■ Given request 1 ■
In the article on tidy data, what is each type of observational unit said to form?
■ Given request 2 ■
Write out the part of the tidy data article from "Tidy data are" up to and including "row (Wickham 2014).".
■ Given request 3 ■
Continue the tidy data article from its last sentence.

■ Selected excerpt ■
————
Tidy Data: A Recipe for Efficient Data Analysis

Data
On the importance of tidy data for efficient analysis using the analogy of a well-organized kitchen
Author

Christoph Scheuch

Published

November 24, 2023

Imagine trying to cook a meal in a disorganized kitchen where ingredients are mixed up and nothing is labeled. It would be chaotic and time-consuming to look for the right ingredients and there might be some trial error involved, possibly ruining your planned meal.

Tidy data are like well-organized shelves in your kitchen. Each shelf provides a collection of containers that semantically belong together, e.g., spices or dairies. Each container on the shelf holds one type of ingredient, and the labels on the containers clearly describe what is inside, e.g., pepper or milk. In the same way, tidy data organizes information into a clear and consistent format, where each type of observational unit forms a table, each variable is in a column, and each observation is in a row (Wickham 2014).

Tidying data is about structuring datasets to facilitate analysis, visualization, report generation, or modelling. By following the principle that each variable forms a column, each observation forms a row, and each type of observational unit forms a table, data analysis becomes more intuitive, akin to cooking in a well-organized kitchen where everything has its place and you spend less time on searching for ingredients.
————
■ Source material ■
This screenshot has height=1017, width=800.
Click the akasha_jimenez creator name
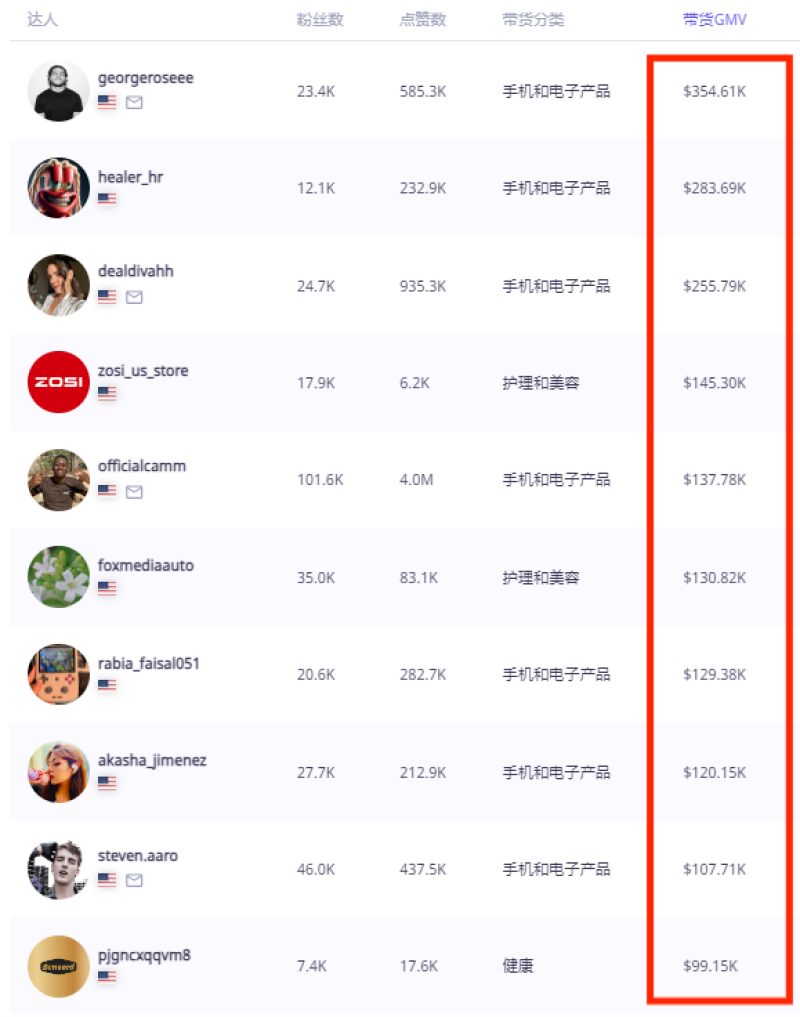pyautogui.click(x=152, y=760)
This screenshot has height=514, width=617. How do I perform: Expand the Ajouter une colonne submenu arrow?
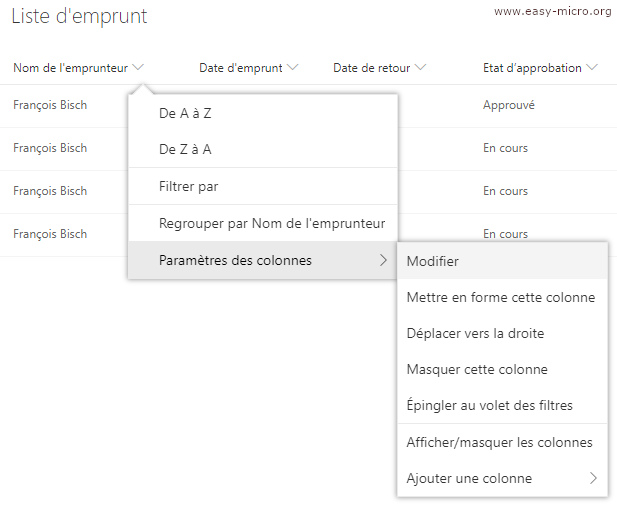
————
■ Reply 1 ■
A table.

■ Reply 2 ■
Tidy data are like well-organized shelves in your kitchen. Each shelf provides a collection of containers that semantically belong together, e.g., spices or dairies. Each container on the shelf holds one type of ingredient, and the labels on the containers clearly describe what is inside, e.g., pepper or milk. In the same way, tidy data organizes information into a clear and consistent format, where each type of observational unit forms a table, each variable is in a column, and each observation is in a row (Wickham 2014).

■ Reply 3 ■
Example for tidy data

To illustrate the concept of tidy data in our tidy kitchen, suppose we have a table called ingredient that contains information about all the ingredients that we currently have in our kitchen. It might look as follows:

name quantity unit category
flour 500 grams baking
sugar 200 grams baking
butter 100 grams dairy
eggs 4 units dairy
milk 1 liters dairy
salt 10 grams seasoning
olive oil 0.2 liters oil
tomatoes 300 grams vegetable
chicken 400 grams meat
rice 250 grams grain

Each row refers to a specific ingredient and each column has a dedicated type and meaning. For instance, the column quantity contains information about how much of the ingredient called name we currently have and which unit we use to measure it.

Similarly, we could have a table just for dairy that might look as follows:

name quantity unit
milk 1 liters
butter 200 grams
yogurt 150 grams
cheese 100 grams
cream 0.5 liters
cottage cheese 250 grams
sour cream 150 grams
ghee 100 grams
whipping cream 0.3 liters
ice cream 500 grams

Notice that there is no category column in this table? It would actually be redundant to have this column because all rows in the `dairy`` table have the same category.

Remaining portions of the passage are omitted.